What an awesome topic and am loving the replies you've had in so far!

I agree with the sentiment in the thread that it's hard to say if in the term 'Last Alliance' we are presented with a contemporary title or post facto reflection. I lean towards the latter, in part based on the following from 'Of the Rings of Power and the Third Age' (The Sil):


Quote
Therefore they [Elendil & Gil-galad] made that League which is called the Last Alliance...


Hardly definitive but it can be read as suggesting that the League was formed and became known as the Last Alliance later. By Elrond, not least, who as a combatant in that war had the memory to accurately observe that nothing had come along since to rival that alliance either in scale or the bringing together of Elves and Men in common martial purpose. Thus:


Quote
Never again was such a host assembled, nor was there any such league of Elves and Men; for after Elendil's day the two kindreds were estranged. ['Of the Rings of Power & the Third Age']


and, as quoted by you elsewhere in the thread:


Quote
Never again shall there be any such league of Elves and Men; for Men multiply and the Firstborn decrease, and the two kindreds are estranged. And ever since that day the race of Númenor has decayed, and the span of their years has lessened. ['The Council of Elrond', LotR]


In favour of a contrary secondary worldview, Gil-galad and Elendil may have consciously called it the Last Alliance as it was undertaken in the knowledge that it was an all or nothing campaign to rid Middle-earth of its second Dark Lord. Win, emphatically, and there'll no longer be the need for another. Lose, and there will be no one left but slaves in the Darkness.

While 'the Last Alliance' is by far the most common description of the league in question, I note that in one of Tolkien's late essays ("from the final period of... writing on Middle-earth", according to CJRT), 'The Disaster of the Gladden Fields' (Unfinished Tales) employs different terminology. In that essay, it is exclusively 'the Alliance' and 'the War of the Alliance'. While the sheer numbers of 'Last Alliance' occurrences compared to 'Alliance' can't be ignored, this late distinction persuades me at least that there's a reasonable case to be made that Elrond and Co. were applying their 'Last Alliance' framing with the benefit of gloomy hindsight.

PROBLEM REQUIREMENTS: In the forum post about the Last Alliance, which terms does the essay "The Disaster of the Gladden Fields" use for the league?

DATASET EXTRACT:
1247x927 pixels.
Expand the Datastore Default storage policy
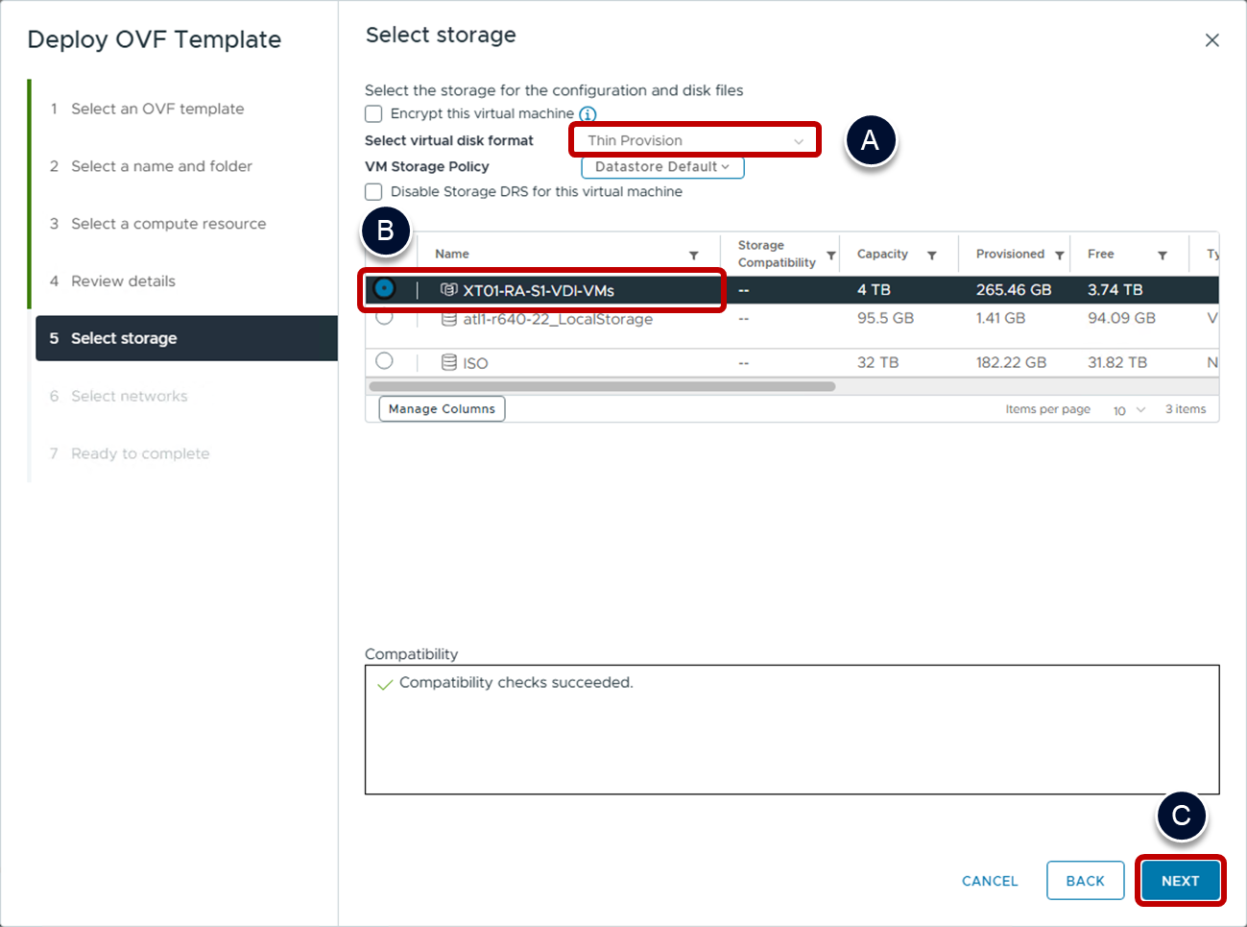pos(662,167)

CORRECT ANSWER: It uses only "the Alliance" and "the War of the Alliance."